=== Data shown ===
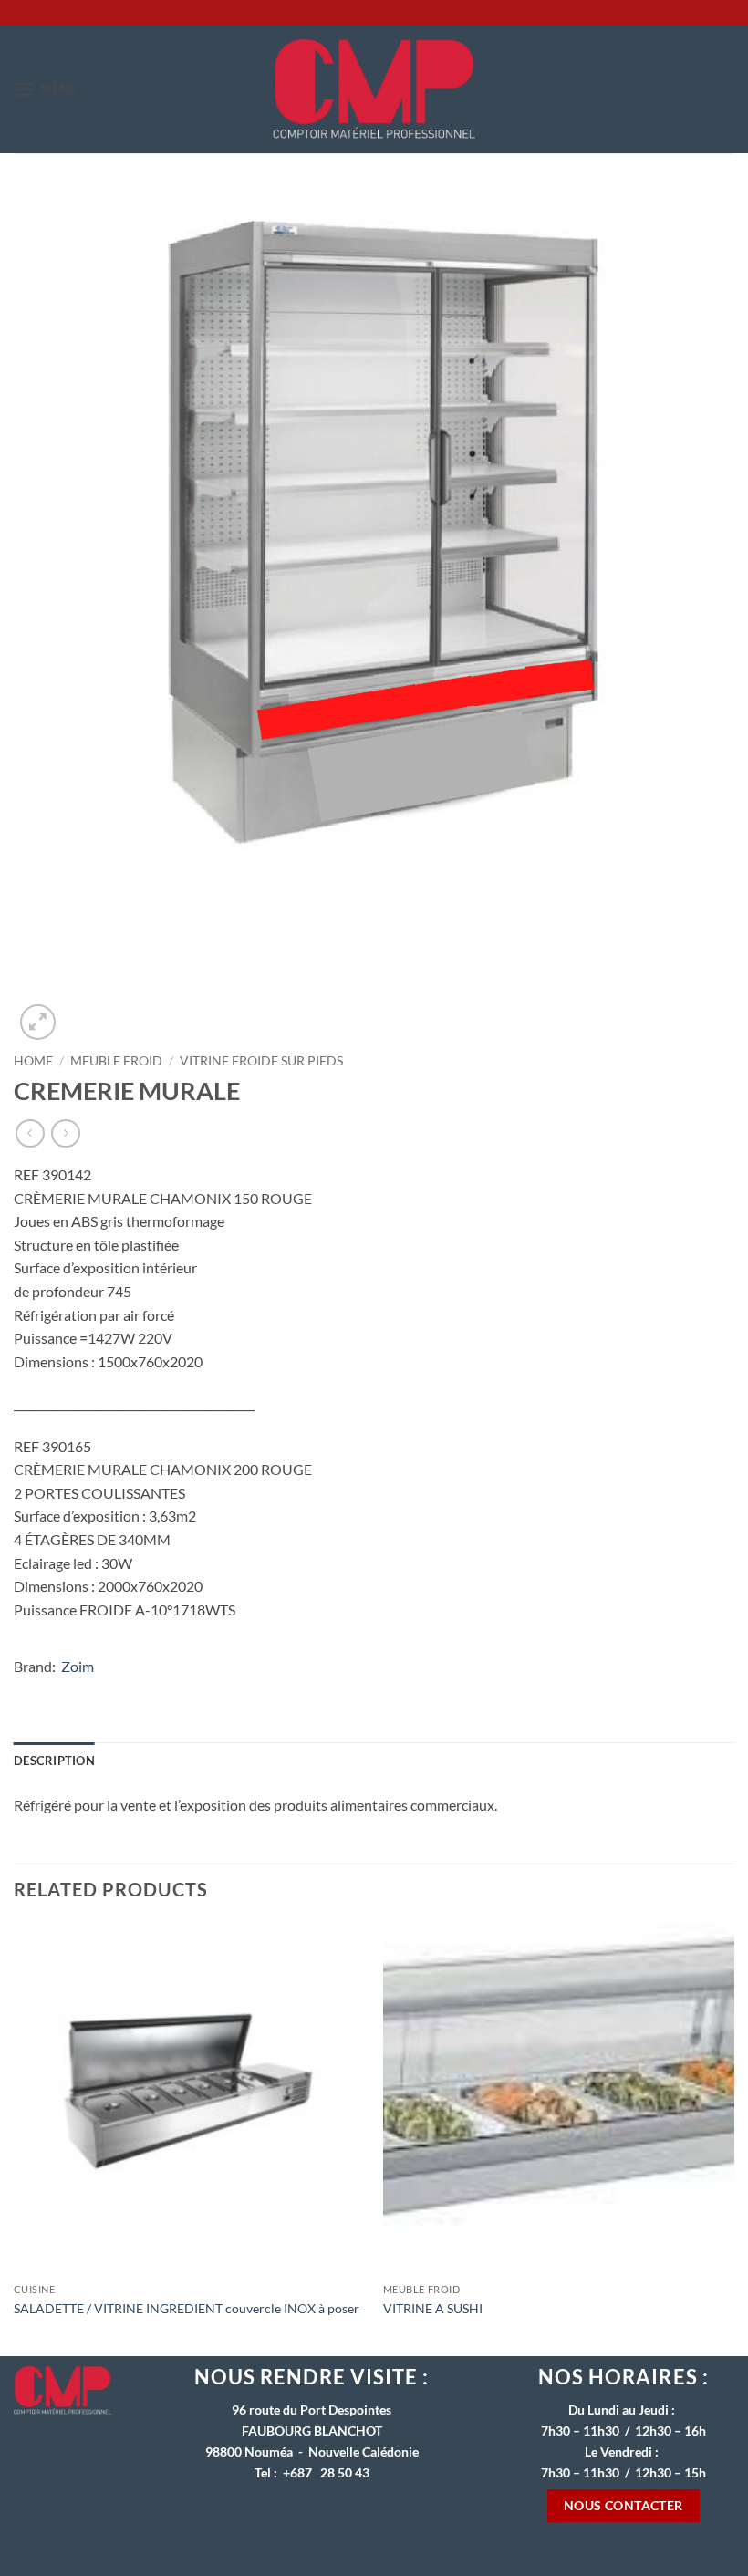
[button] (46, 89)
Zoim (77, 1666)
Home (33, 1061)
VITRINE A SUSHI (433, 2308)
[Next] (733, 2137)
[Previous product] (65, 1133)
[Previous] (14, 2137)
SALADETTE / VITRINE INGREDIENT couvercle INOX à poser (186, 2308)
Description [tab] (54, 1760)
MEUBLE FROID (116, 1061)
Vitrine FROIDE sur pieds (261, 1061)
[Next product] (30, 1133)
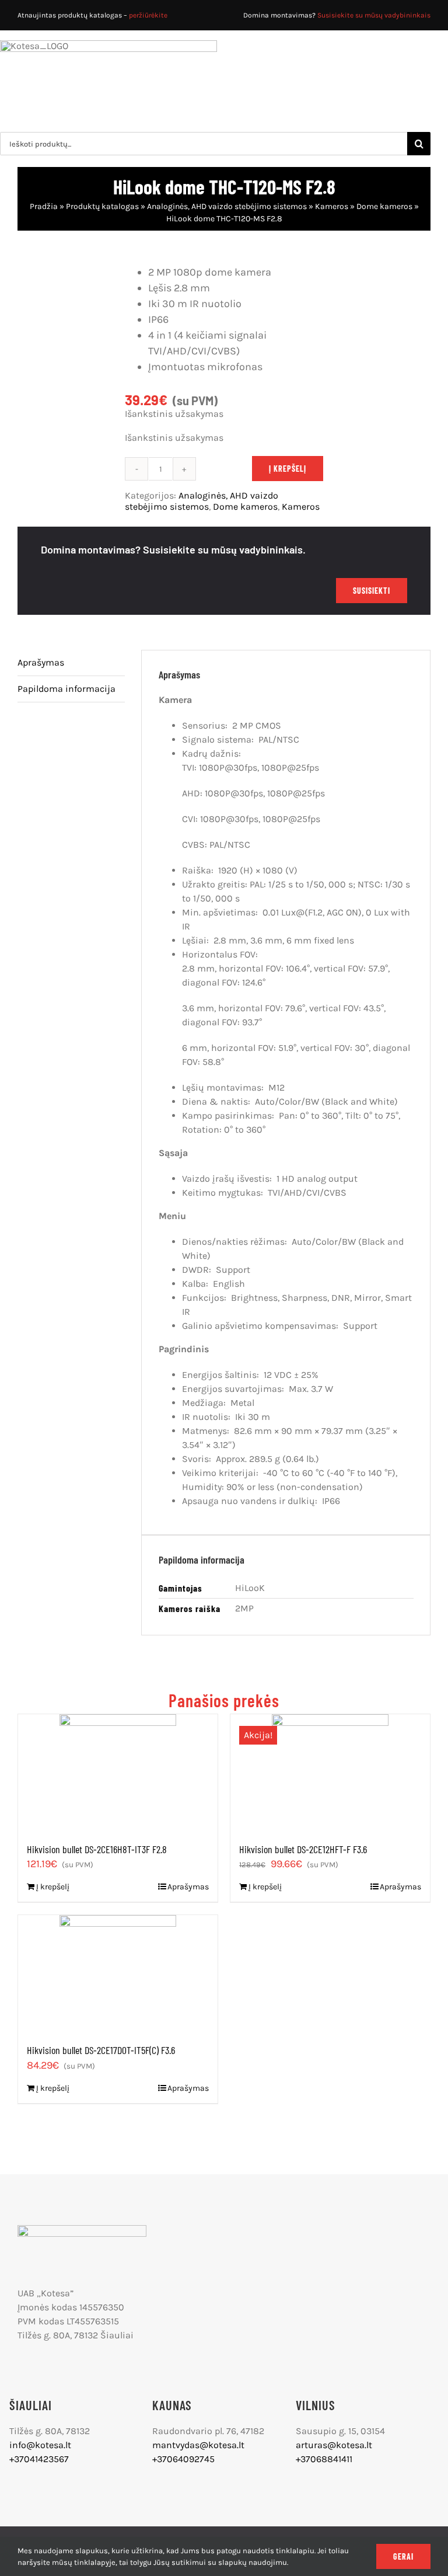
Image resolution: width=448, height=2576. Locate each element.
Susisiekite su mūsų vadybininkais (373, 15)
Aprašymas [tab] (41, 662)
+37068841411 (324, 2458)
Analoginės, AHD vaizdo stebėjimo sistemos (227, 206)
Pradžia (44, 206)
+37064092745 (183, 2458)
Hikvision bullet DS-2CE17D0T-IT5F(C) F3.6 (101, 2050)
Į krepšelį (287, 469)
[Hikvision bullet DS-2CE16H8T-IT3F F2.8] (118, 1772)
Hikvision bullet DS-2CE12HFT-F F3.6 (303, 1849)
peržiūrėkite (148, 15)
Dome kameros (384, 206)
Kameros (331, 206)
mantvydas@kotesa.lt (198, 2444)
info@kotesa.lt (40, 2444)
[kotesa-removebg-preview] (82, 2229)
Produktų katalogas (102, 206)
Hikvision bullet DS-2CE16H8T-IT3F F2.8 (97, 1849)
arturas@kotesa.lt (334, 2444)
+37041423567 (39, 2458)
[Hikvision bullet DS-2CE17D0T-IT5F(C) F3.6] (118, 1973)
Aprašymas (188, 1887)
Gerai (403, 2556)
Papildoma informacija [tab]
===
Problem:
Copy all lines above containing the string "Hikvision".

Written solution:
Hikvision bullet DS-2CE17D0T-IT5F(C) F3.6 (101, 2050)
[Hikvision bullet DS-2CE16H8T-IT3F F2.8] (118, 1772)
Hikvision bullet DS-2CE12HFT-F F3.6 (303, 1849)
Hikvision bullet DS-2CE16H8T-IT3F F2.8 (97, 1849)
[Hikvision bullet DS-2CE17D0T-IT5F(C) F3.6] (118, 1973)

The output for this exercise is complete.